Subscribe to DSC Newsletter

Some statisticians have a biased view on data science

Most statisticians are great professionals, working on various data-intensive projects, and they don't care about their job title. You can say the same about data scientists, and me in particular. However, there is a small cluster of statisticians - Andrew Gelman seems to be their leader and their only influencer - who have been challenging us, even publicly insulting us recently.

So my criticism here applies only to this small clique of practitioners, most of them being Ph,D. statisticians who have worked for the same non-profit organizations for a long long time, and with limited experience and exposure to the real world. Some great statisticians such as Diego Kuonen, while strongly and justly defending statistical science, don't belong to that clique.

This incident started a few months ago, when these die-hard statisticians claimed that we, data scientists, know nothing about statistics, and that they know everything. Their science is an arcane mix of thousands of non-unified techniques that are kept almost secret, so as they can continue doing their costly man-made analyses with no regard to ROI. Many consider applied statistics as a plague. 

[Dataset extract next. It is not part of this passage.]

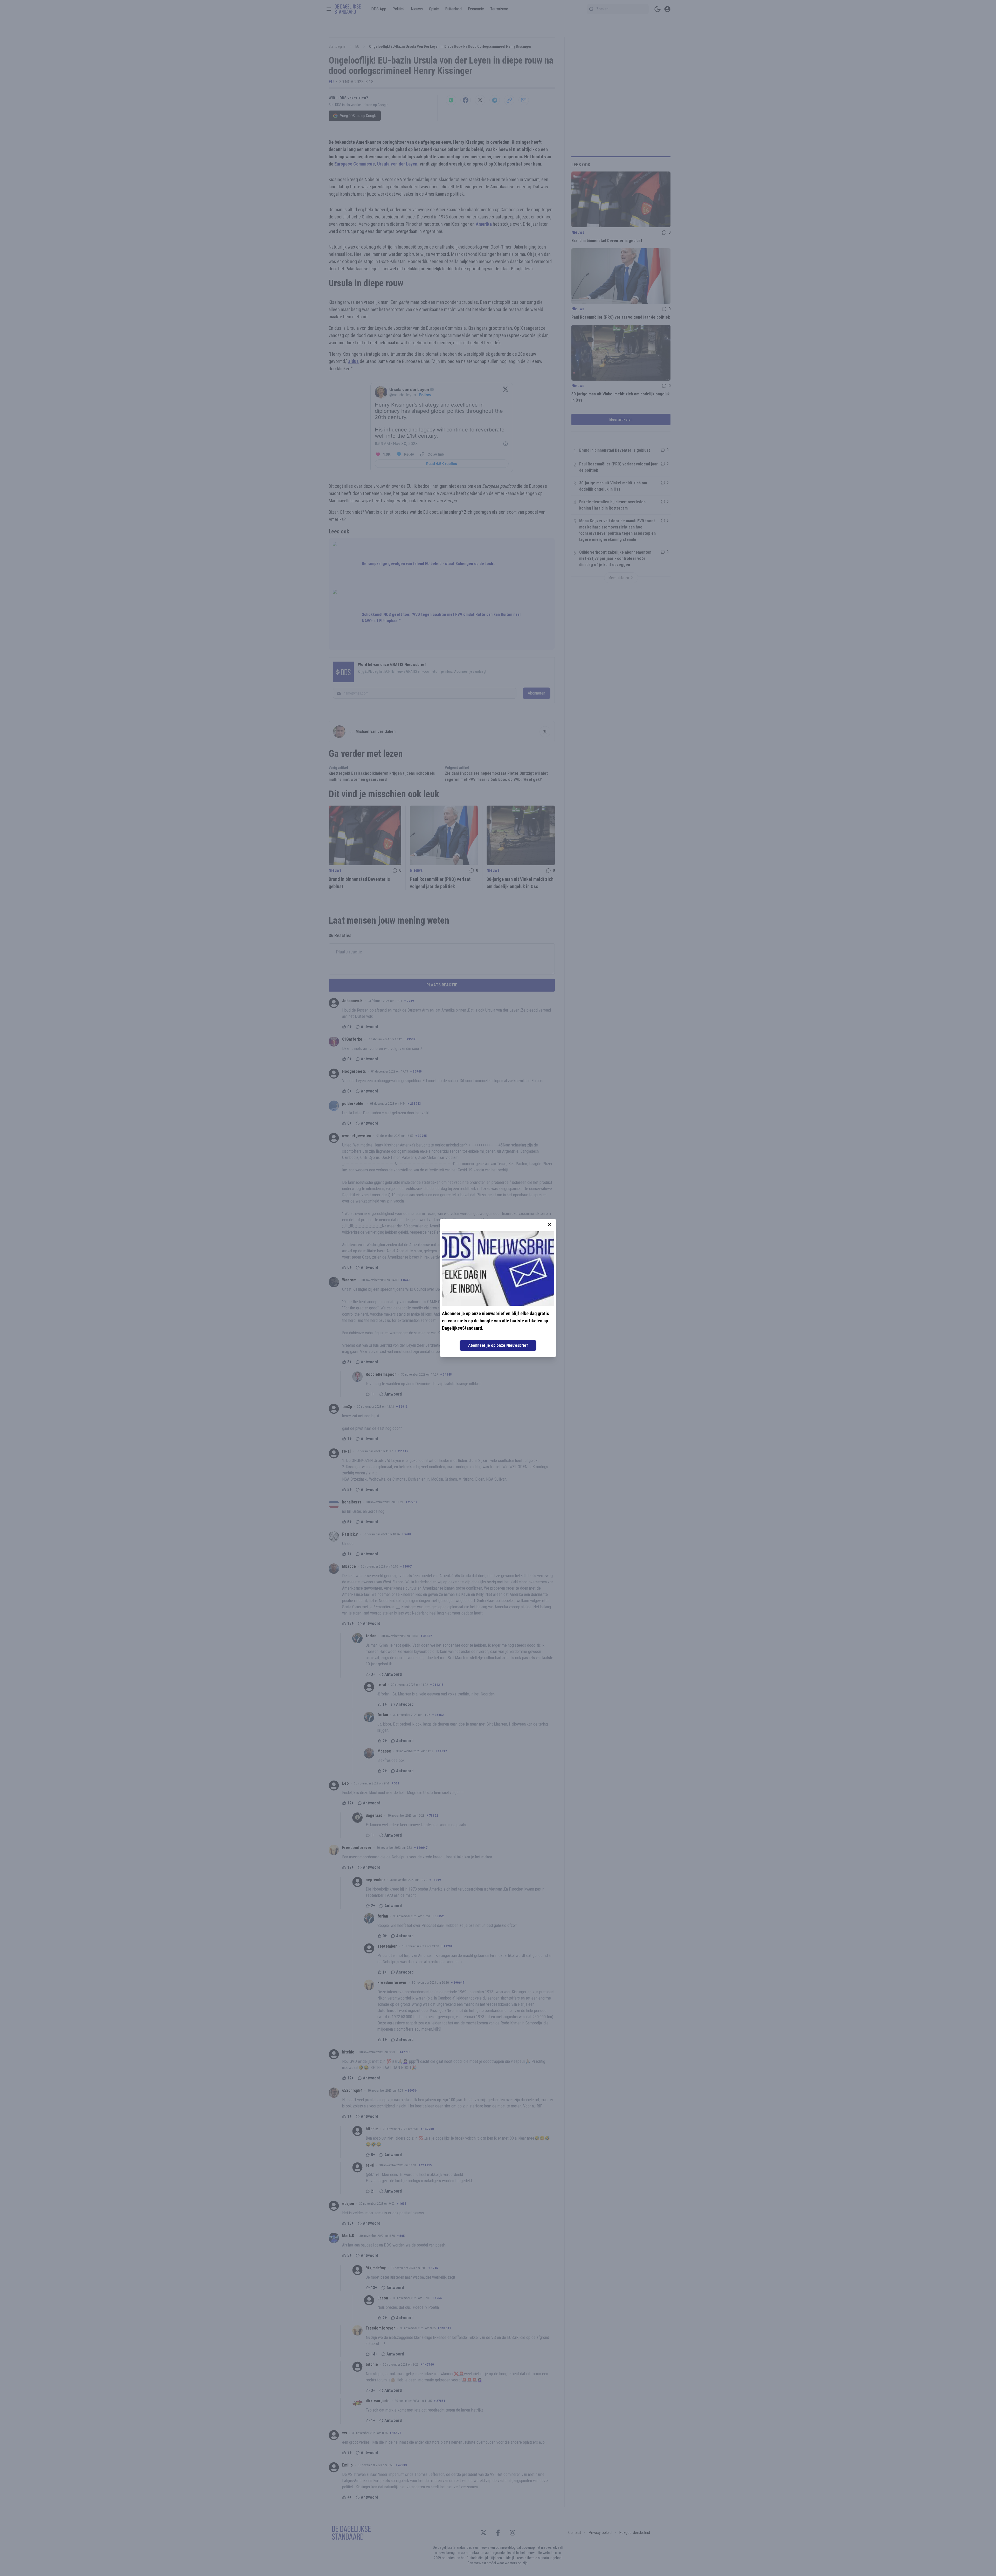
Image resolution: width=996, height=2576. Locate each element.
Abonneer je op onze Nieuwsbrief (498, 1345)
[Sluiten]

They even claimed that I do not know anything about statistics. That was the starting point. I acknowledged that indeed, I did not know anything, because my definition of statistical science is totally different from theirs: it's all about automation, model-free predictions, and big data applications, safe to use by the non-initiated..

Now they've changed their mind, and they claim that actually, what I do is statistical science. Yet their old statistics is a small portion of data science: business hacking, domain expertise, machine learning, data engineering, new statistics and core data science being the main components of what I do. But they even went as far as to say that my model-free confidence intervals were wrong, when it was proved to be equivalent to the old statistical method. Likewise, they claimed that my Jackknife regression was an old technique developed by Bradley Efron. Yet it has nothing to do with Efron nor re-sampling. Andrew Gelman himself claimed that I stole ideas from his research (it is a classic syndrome for famous academic statisticians, they believe that they are the only ones having original ideas, and that anything remotely close to what they do is plagiarism).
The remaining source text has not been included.